#### Problem set:
(1) Reproduce the entries line for line, beginning with the line that contains "The image size is (1009, 557)." and continuing through the last line of the entries.
(2) Write a continuation of the message about the Ruby proxy class that forwards calls through method_missing, picking up where it stops.

#### Provided text:

On May 26, 2007, at 11:13 PM, Erwin Abbott wrote:

> I have a "BlankState" type of class and it's method_missing forwards
> everything to an instance variable.  This way I can treat the object
> specially in my own code and all other code doesn't need to know the
> difference.  For a contrived example:
>
> class Proxy
>  # remove methods inherited by Object, etc
>  instance_methods.each do |m|
>    undef_method m unless m =~ /^__/
>  end
>
>  def initialize name, value
>    @name, @value = name, value
>  end
>
>  def to_myformat
>    "#{@name}: #{@value}"
>  end
>
>  def method_missing name, *args, &block
>    @value.send name, *args, &block
>  end
> end
>
> object = "regular string"
> x = Proxy.new("UID", object)

(Entries for locating text and items)
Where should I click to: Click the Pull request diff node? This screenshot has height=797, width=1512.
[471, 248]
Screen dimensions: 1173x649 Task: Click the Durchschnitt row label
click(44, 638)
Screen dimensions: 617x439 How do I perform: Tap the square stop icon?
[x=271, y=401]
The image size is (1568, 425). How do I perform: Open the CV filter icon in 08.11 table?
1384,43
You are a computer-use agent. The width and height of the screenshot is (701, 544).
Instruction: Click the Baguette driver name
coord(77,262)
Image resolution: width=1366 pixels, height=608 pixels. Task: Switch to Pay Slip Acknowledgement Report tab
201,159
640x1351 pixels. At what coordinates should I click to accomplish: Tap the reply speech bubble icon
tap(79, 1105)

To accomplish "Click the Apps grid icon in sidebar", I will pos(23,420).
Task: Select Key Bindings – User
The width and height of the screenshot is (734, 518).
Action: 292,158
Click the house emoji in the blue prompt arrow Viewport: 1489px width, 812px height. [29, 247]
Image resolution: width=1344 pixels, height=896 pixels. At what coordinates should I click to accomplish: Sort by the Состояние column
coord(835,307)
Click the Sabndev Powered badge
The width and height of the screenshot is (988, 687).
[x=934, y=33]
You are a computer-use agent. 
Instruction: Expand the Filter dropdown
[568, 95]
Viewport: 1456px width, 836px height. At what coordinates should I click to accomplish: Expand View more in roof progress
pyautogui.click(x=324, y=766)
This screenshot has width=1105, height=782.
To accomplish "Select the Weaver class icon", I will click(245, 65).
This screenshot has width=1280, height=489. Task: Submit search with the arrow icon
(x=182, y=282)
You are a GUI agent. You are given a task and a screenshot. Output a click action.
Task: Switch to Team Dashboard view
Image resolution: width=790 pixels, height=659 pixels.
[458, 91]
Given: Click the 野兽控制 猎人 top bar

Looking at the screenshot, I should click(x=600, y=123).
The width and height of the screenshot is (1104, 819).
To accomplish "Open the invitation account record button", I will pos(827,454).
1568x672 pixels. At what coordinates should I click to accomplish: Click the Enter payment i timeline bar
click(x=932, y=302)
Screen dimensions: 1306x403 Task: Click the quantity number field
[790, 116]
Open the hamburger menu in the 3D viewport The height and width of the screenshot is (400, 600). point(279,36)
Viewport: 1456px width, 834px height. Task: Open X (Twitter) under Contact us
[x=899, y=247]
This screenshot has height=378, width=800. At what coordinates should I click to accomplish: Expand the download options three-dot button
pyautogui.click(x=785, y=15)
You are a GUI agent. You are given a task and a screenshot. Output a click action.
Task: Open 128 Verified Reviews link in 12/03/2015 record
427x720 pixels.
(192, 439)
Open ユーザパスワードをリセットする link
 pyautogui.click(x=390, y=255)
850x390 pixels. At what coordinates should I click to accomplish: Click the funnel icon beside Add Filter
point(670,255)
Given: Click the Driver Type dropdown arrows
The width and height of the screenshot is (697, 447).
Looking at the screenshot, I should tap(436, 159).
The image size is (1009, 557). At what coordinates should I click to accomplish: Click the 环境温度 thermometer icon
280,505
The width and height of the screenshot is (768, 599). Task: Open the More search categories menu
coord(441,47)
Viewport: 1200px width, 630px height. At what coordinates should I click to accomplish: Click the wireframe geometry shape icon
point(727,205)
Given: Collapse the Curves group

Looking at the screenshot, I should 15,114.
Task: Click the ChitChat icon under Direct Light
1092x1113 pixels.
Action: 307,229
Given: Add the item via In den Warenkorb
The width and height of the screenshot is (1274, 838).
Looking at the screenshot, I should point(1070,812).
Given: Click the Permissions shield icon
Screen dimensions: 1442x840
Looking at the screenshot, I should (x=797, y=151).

#### Responses in order:
(1)
The image size is (1009, 557). At what coordinates should I click to accomplish: Click the 环境温度 thermometer icon
280,505
The width and height of the screenshot is (768, 599). Task: Open the More search categories menu
coord(441,47)
Viewport: 1200px width, 630px height. At what coordinates should I click to accomplish: Click the wireframe geometry shape icon
point(727,205)
Given: Collapse the Curves group

Looking at the screenshot, I should 15,114.
Task: Click the ChitChat icon under Direct Light
1092x1113 pixels.
Action: 307,229
Given: Add the item via In den Warenkorb
The width and height of the screenshot is (1274, 838).
Looking at the screenshot, I should point(1070,812).
Given: Click the Permissions shield icon
Screen dimensions: 1442x840
Looking at the screenshot, I should (x=797, y=151).

(2)
>
> x.class # => Array
> x.size  # => 5
> x.to_myformat # => UID: regular string

What I see when I evaluate your code is:

    x.class # => String
    x.size  # => 14

> While that's a pretty boring example, the idea might come in handy for
> something like a graph node, or linked list node (etc). Anyway, the
> problem I have is the way this works:
>
> case x
> when Array puts "Array"
> when Proxy puts "Proxy"
> end

If you really have to do this kind of thing, a work-around you might  
try is:

    result = case x.class.new
             when Array then "Array"
             when String then "String"
             when Proxy then "Proxy"
             end
    result # => "String"

That's kind of ugly, but then I think using case statements to  
distinguish the class of an object is kind of ugly under any  
circumstances.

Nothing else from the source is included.